Geht man beispielsweise den Weg der USA, die recht forsch sind und sagen: „Wir bauen einfach gentechnisch veränderte Pflanzen auf großen Flächen an und schauen, was passiert, und versuchen, das in den Griff zu kriegen" – gentechnisch veränderte Pflanzen werden schon auf mehreren Millionen Hektar angebaut –, oder geht man den Weg Deutschlands, der schon seit Jahren ein zurückhaltender, ein beobachtender, ein vorsorglicher Weg ist? Vielleicht stellt man in 50 Jahren in den USA fest: Der Anbau gentechnisch veränderter Pflanzen war überhaupt kein Problem. – Dann war es eben kein Problem. Es kann aber auch sein, dass es genau anders herum ist: Man merkt, dass man etwas auf den Äckern angebaut hat, das große Probleme verursacht, nun aber nicht mehr rückholbar ist. In 50 Jahren ist es dann zu spät. Dann hinterlässt man künftigen Generationen ein Problem, mit dem sie nicht umgehen können.
Wir haben uns als SPD vor vielen Jahren für den anderen Weg entschieden. Wir haben gesagt: Wir wollen erst sicherstellen, dass wir künftigen Generationen keine Last hinterlassen. Wir wollen Vorsorge betreiben. Wir wollen keinen Anbau gentechnisch veränderter Pflanzen auf unseren Äckern. – Auch die Grünen haben sich vor vielen Jahren dafür entschieden. Deswegen war es gut, dass wir 1998 gemeinsam eine Regierung gebildet haben, und das in einem ganz anderen Umfeld. Damals gab es auf europäischer Ebene viele Bestrebungen, gentechnisch veränderte Pflanzen auf den Acker zu bringen. Die damalige Opposition aus Union und FDP in diesem Haus, Frau Connemann – ich kann nicht umhin, da ins Protokoll zu schauen –, war überwiegend dafür, gentechnisch veränderte Pflanzen auf den Acker zu bringen. In dieser Situation ist Rot-Grün einen vernünftigen und besonnenen Weg gegangen, mit Gentechnik umzugehen.

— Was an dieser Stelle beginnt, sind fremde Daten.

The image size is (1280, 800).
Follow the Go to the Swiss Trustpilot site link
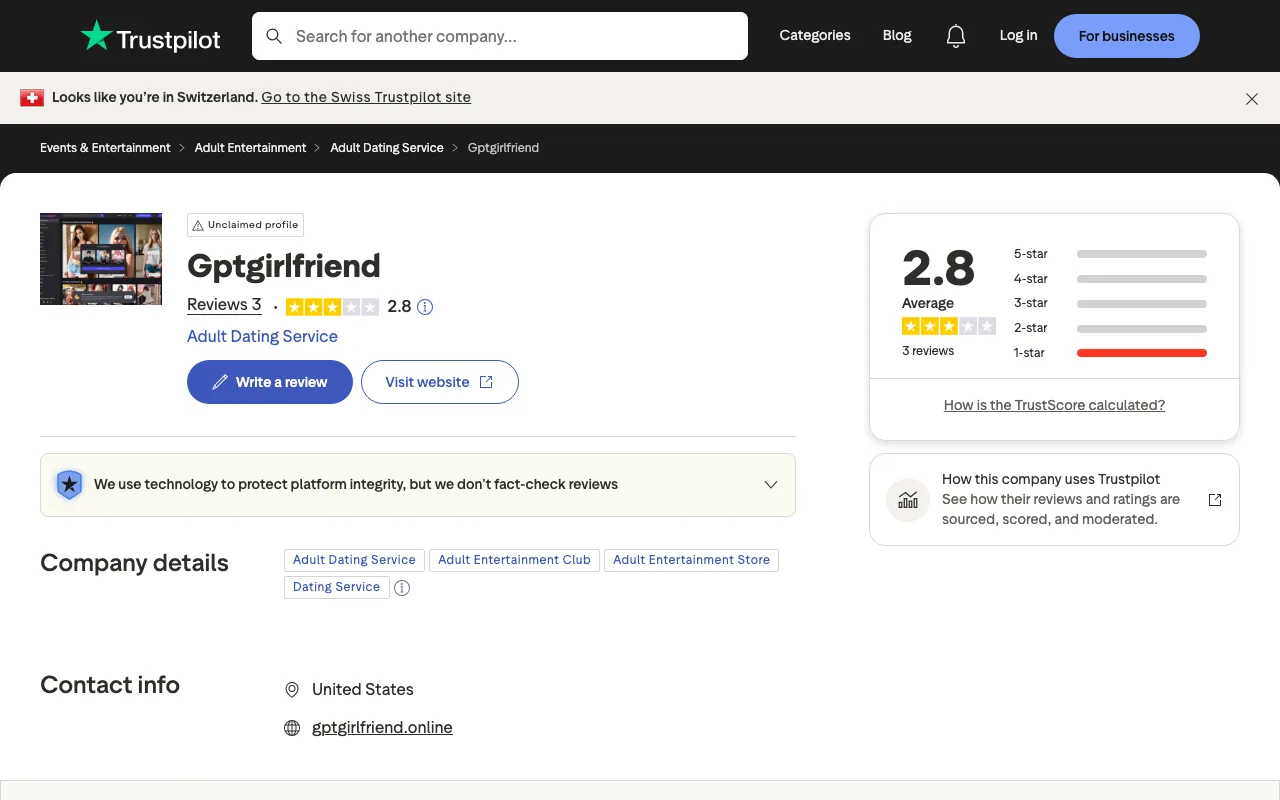[366, 97]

Übrigens hat die SPD diesen Weg in der Großen Koalition von 2005 bis 2009 fortgesetzt, und wir setzen ihn jetzt fort. Das heißt, wenn es eine Konstante in Bezug auf einen vernünftigen Umgang mit Gentechnologie in Deutschland gibt, dann ist das die Sozialdemokratie. An die Grünen, die das vorhin aufgebauscht haben, gerichtet sage ich: Sie können sich darauf verlassen – alle anderen übrigens genauso –, dass wir diesen Weg fortsetzen werden, auch in dieser Koalition.
Es gibt gute Gründe, ein bundesweites Anbauverbot zu fordern. Wir sind auf europäischer Ebene weiter. Eine Opt-out-Regelung wird kommen, die es den Mitgliedstaaten erlaubt, auf nationaler Ebene Anbauverbote zu erlassen. Alles spricht dafür – Matthias Miersch hat das hervorragend ausgeführt –, dass man auf rechtssichere Weise den Weg eines bundesweiten Anbauverbotes wird gehen können. Das ist genau unsere Position, und die halten wir für richtig.
Sie, alle Fraktionen und auch die Menschen in diesem Land, können sicher sein, dass sich die SPD weiter dafür einsetzen wird, dass es keinen Anbau gentechnisch veränderter Pflanzen in Deutschland geben wird. Wir werden uns auch im anstehenden Gesetzgebungsverfahren mit unserer Umweltministerin Barbara Hendricks dafür einsetzen, dass es nicht 16 unterschiedliche Regelungen auf Länderebene geben muss, sondern dass es ein bundesweit gültiges Gesetz gibt.
Vielen Dank.
(Beifall bei der SPD sowie bei Abgeordneten der CDU/CSU)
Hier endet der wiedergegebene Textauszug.